Linda Hobbs, Kirkpatrick’s girlfriend, said it was the second year in a row that the couple took in the festival.
“We just love the whole atmosphere, the whole vibe,” she said, noting that the pair was drawn by Sunday’s headline act, City and Colour. “It’s the most beautiful setting and everyone is so friendly and just here to have fun.”
It’s exactly the type of image that the festival’s executive producer Paul Runnals wants to put forth. Runnals said he was pleased with how the weekend came together.
“It was a great year despite some of the issues we obviously had on Saturday with all the traffic arriving at once,” he said. “It was a bit overwhelming, but there’s nothing we could do about it. Everyone kept their cool and had a great night.”
Runnals pointed out that attendees were generally well behaved. Four people were kicked out of the venue on Saturday for intoxication. As well, two young Squamish residents were caught trying to break into the venue late Thursday (Aug. 23) and removed. Though festival officials called the youths’ actions “disrespectful,” they opted not to press charges.
RCMP officers described the number of calls to police related to the festival, given the number of people who attended, as “relatively low,” RCMP Sgt. Wayne Pride wrote in a statement issued on Monday (Aug. 27). He said most of the festival-related calls were for “liquor-related situations and unfortunately, an unacceptable amount involving drinking and driving.”
“Police would like to thank the promoters, security and other event staff for a well-run event,” Pride wrote.
Runnals said the artists seem to love coming to Squamish.
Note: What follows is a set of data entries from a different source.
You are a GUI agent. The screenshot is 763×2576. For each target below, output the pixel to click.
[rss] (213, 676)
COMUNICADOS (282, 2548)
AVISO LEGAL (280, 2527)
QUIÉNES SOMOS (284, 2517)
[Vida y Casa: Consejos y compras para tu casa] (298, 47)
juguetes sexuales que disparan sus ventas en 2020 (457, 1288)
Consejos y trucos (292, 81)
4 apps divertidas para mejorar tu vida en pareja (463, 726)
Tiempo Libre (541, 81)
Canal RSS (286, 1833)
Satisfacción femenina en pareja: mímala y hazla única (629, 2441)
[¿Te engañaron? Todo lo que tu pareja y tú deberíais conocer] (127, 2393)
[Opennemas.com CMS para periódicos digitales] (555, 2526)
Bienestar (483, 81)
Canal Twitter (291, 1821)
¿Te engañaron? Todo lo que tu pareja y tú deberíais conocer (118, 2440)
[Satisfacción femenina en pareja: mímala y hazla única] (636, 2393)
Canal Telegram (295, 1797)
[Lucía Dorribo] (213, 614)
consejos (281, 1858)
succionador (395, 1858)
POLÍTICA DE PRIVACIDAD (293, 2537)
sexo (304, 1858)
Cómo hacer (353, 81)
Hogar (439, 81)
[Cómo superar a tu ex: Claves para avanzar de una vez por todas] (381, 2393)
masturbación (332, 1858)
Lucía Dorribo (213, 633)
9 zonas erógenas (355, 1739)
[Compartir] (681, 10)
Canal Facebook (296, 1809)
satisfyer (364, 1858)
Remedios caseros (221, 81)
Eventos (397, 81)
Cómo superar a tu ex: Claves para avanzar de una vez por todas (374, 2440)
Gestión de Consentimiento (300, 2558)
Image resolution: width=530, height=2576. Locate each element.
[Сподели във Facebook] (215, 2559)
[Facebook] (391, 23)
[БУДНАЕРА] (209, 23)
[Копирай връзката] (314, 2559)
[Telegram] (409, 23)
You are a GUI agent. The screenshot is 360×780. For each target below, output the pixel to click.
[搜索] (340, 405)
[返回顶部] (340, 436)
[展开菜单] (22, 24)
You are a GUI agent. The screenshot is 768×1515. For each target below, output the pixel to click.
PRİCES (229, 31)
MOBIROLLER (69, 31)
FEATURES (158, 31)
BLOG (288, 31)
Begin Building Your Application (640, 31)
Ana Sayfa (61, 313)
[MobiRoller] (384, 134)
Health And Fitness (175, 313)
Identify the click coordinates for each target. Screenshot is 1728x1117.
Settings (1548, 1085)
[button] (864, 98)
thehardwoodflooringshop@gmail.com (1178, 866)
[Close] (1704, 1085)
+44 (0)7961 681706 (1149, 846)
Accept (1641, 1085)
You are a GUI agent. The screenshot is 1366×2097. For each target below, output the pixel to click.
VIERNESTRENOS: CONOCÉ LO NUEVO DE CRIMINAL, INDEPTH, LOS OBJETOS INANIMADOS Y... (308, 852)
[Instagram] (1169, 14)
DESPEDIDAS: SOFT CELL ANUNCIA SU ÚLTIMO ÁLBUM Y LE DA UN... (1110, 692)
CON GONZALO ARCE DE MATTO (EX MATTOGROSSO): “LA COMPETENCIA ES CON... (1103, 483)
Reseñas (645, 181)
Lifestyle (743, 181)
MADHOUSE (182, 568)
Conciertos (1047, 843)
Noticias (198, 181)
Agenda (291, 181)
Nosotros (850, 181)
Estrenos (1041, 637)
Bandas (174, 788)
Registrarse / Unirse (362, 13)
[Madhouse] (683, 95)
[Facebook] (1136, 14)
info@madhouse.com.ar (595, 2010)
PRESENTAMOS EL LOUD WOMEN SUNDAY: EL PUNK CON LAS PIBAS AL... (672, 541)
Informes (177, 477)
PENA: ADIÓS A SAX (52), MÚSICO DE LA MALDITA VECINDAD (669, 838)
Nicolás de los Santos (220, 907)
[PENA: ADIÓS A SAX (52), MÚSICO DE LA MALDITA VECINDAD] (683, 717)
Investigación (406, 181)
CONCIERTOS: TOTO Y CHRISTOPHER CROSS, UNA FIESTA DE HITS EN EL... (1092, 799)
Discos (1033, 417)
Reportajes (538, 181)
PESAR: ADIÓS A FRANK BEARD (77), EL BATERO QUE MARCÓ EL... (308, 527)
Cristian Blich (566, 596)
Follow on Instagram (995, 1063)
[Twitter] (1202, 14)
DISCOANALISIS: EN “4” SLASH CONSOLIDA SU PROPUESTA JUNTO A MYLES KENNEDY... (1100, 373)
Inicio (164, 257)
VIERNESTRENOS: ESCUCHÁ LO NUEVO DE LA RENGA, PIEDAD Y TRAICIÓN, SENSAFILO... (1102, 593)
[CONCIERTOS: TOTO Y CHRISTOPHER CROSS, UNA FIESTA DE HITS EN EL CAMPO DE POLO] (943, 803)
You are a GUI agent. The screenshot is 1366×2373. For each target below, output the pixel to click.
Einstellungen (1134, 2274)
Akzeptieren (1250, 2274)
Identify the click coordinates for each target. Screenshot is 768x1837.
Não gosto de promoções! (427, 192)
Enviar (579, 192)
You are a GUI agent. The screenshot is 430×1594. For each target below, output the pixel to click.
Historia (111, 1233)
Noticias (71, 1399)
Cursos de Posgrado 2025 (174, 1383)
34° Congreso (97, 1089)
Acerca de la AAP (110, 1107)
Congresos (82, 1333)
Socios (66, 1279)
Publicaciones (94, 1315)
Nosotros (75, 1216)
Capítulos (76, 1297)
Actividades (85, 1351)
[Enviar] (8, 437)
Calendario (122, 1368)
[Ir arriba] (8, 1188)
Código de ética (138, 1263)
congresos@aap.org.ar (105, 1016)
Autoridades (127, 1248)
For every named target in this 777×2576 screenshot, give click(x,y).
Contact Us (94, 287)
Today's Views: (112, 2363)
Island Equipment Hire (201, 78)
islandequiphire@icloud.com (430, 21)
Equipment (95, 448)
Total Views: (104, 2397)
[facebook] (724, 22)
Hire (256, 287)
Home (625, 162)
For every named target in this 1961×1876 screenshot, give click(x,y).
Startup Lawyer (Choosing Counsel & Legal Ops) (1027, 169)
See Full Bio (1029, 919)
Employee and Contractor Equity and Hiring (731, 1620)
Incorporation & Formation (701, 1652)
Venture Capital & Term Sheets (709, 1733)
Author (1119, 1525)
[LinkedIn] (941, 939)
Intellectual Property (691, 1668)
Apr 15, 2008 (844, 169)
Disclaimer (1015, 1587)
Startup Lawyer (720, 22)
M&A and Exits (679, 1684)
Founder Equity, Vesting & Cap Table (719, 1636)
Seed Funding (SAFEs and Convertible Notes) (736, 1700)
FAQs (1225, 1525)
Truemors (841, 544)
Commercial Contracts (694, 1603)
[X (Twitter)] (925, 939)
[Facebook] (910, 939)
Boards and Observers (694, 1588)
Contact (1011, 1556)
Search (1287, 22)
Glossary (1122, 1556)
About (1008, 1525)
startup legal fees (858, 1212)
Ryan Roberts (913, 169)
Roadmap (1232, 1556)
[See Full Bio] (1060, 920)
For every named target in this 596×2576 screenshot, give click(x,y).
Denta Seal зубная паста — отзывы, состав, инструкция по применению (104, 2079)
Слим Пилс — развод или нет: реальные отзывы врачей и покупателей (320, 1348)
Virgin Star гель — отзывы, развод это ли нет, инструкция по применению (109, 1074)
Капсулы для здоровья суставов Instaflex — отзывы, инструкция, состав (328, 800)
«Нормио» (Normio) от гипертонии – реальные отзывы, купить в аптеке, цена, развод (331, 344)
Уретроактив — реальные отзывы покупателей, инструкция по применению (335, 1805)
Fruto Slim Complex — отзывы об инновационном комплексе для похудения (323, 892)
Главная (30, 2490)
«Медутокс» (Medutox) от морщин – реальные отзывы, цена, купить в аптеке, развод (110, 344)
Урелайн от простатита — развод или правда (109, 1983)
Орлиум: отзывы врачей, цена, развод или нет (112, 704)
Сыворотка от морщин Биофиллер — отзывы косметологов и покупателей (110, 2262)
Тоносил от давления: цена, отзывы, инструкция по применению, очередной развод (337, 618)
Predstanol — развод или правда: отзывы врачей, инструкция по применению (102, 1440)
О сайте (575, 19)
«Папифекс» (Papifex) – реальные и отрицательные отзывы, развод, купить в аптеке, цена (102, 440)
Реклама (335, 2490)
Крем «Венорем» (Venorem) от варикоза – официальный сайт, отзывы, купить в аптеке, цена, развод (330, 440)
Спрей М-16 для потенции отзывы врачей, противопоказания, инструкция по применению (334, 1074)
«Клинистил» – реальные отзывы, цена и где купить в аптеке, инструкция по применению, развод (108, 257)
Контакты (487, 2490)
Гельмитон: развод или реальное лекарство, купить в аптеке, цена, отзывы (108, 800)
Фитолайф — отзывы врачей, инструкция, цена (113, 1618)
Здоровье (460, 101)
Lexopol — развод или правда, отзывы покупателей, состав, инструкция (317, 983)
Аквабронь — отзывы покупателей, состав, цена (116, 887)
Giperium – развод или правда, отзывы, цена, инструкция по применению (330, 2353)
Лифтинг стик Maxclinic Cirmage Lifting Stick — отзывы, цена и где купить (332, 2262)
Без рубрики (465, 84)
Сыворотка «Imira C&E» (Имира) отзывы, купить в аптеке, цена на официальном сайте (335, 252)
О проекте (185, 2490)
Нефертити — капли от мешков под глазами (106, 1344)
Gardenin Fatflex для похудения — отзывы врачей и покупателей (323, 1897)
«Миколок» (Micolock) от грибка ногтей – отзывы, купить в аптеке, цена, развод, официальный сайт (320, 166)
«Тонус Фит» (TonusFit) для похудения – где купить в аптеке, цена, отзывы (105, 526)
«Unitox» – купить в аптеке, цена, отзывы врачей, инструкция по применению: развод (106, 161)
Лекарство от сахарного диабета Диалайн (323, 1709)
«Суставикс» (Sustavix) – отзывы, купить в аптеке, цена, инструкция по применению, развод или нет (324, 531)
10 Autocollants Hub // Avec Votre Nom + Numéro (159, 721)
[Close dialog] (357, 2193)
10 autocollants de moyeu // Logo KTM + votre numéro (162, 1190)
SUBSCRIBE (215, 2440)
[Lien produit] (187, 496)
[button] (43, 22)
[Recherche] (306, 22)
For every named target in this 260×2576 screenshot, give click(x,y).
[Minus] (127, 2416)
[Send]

“We got amazing feedback from the artists,” he said. “Everybody was blown away by the weather, the vibe and the setting. The fans just had a festival energy all weekend and the artists really picked up on it. They couldn’t say enough good things about our festival.”
According to Runnals, 3,500 people took in the opening night on Friday (Aug. 24), with just under 11,000 in attendance on Saturday and approximately 8,600 on Sunday (Aug. 26). The three-day total of over 23,000 was up from last year’s 16,600 and 2010’s 14,000. The increase amounts to a 39 per cent hike in ticket sales compared to the 2011 festival.
Runnals said it was more difficult to find lowlights on the weekend. Several artists putting together memorable sets.
“Charles Bradley on Saturday afternoon was just phenomenal and he blew the crowd away,” he said. “And the Motown Tribute to Nickelback was another great performance. Those guys are awesome. The City and Colour piece sounded unbelievably good and had a perfect setting to close the festival and of course, the Hip always deliver. It was a lot of fun.”
He said his group is not planning to make major changes for 2013 but will look at evolving the camping aspect of the festival. Runnals said on-site camping was sold out and organizers may look at expanding that aspect because of the high demand.
Earlier this year, Live at Squamish signed a five-year extension with the District of Squamish so expect the Loggers Sports Grounds to continue rocking until at least 2017.
“We’ve locked in that part of the deal and we’re looking to continue to evolve and develop this festival,” Runnals said.